Refreshingly and unapologetically individual. Rubyfruit Jungle by Rita Mae Brown, set in the USA in the 1950s is a bold celebration of growing up as a lesbian, the shedding of labels and limits, life as an adventure and making it out of poverty.
Oh great, you too. So now I wear this label ‘Queer’ emblazoned across my chest. Or I could always carve a scarlet ‘L’ on my forehead. Why does everyone have to put you in a box and nail the lid on it? I don’t know what I am—polymorphous and perverse. Shit. I don’t even know if I’m white. I’m me. That’s all I am and all I want to be. Do I have to be something?
Molly Bolt is the beautiful, smart, adopted daughter of a poor family with a very strong sense of self.

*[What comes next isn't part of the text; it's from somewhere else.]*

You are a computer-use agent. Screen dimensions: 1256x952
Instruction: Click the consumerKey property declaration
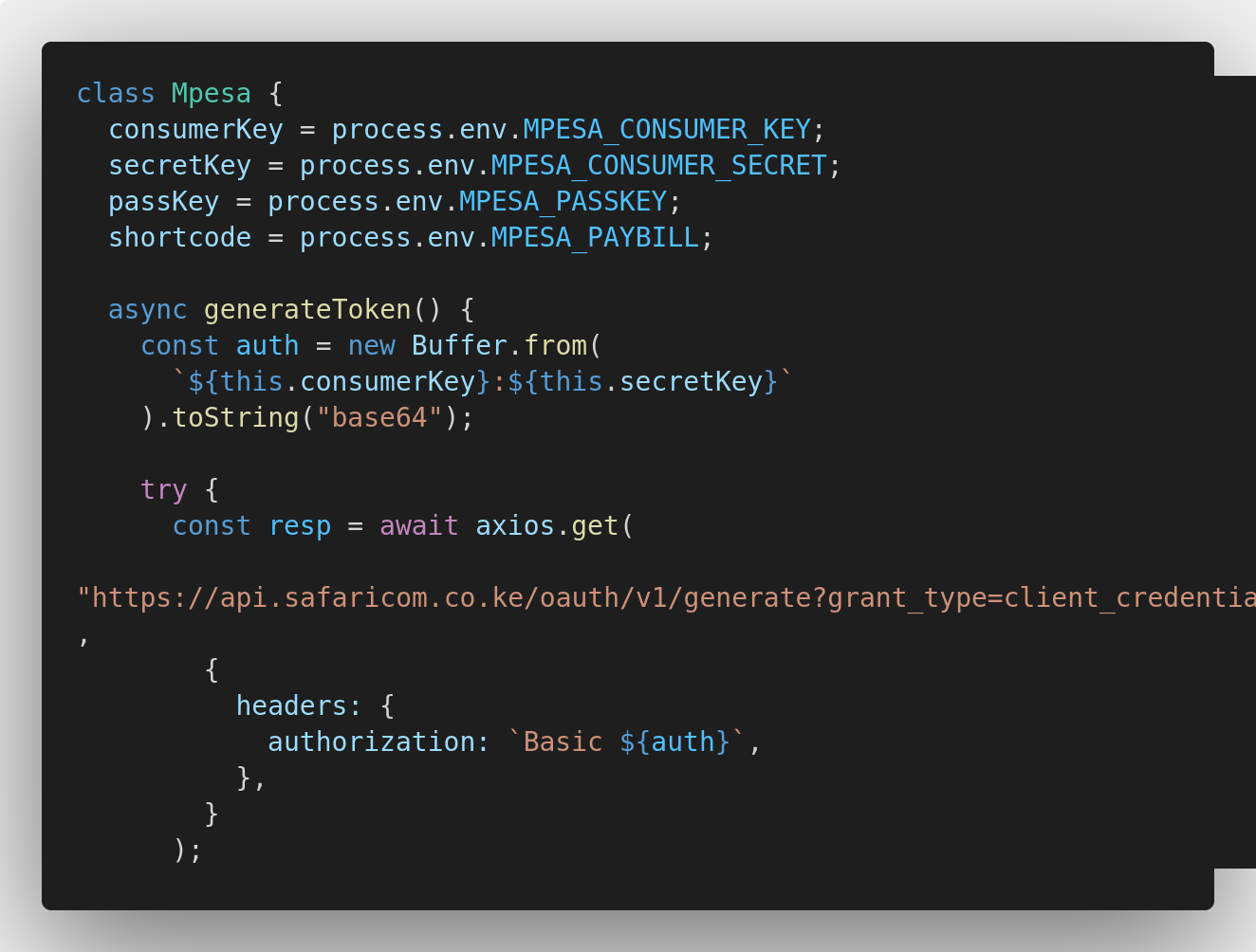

She shrugs off the labels people, including her mother, try to attach to her – bastard, orphan, lesbian, queer, spic, – she shrugs them off and focusses on the things she is passionate about. Molly is bold, funny and shrewd. She shines a light on prejudice and difficulty with humour and is unashamed about not fitting the mould.
I had never thought I had much in common with anybody. I had no mother, no father, no roots, no biological similarities called sisters and brothers. And for a future I didn’t want a split-level home with a station wagon, pastel refrigerator, and a houseful of blonde children evenly spaced through the years. I didn’t want to walk into the pages of McCall’s magazine and become the model housewife. I didn’t even want a husband or any man for that matter. I wanted to go my own way. That’s all I think I ever wanted, to go my own way and maybe find some love here and there. Love, but not the now and forever kind with chains around your vagina and a short circuit in your brain. I’d rather be alone.
It’s hard to believe Rubyfruit Jungle was first published in 1973 but I wish I’d known about it then — it’s so much more uplifting than The Well of Loneliness which was the first novel depicting lesbians that I read — and it was bloody depressing. I love Molly’s frank, tell it like it is boldness and that she is fully committed to just being herself in a world that wants everyone to be the same. She understands equivocally that the ‘problem’ is societies cookie cutter attitude toward what is ‘normal’.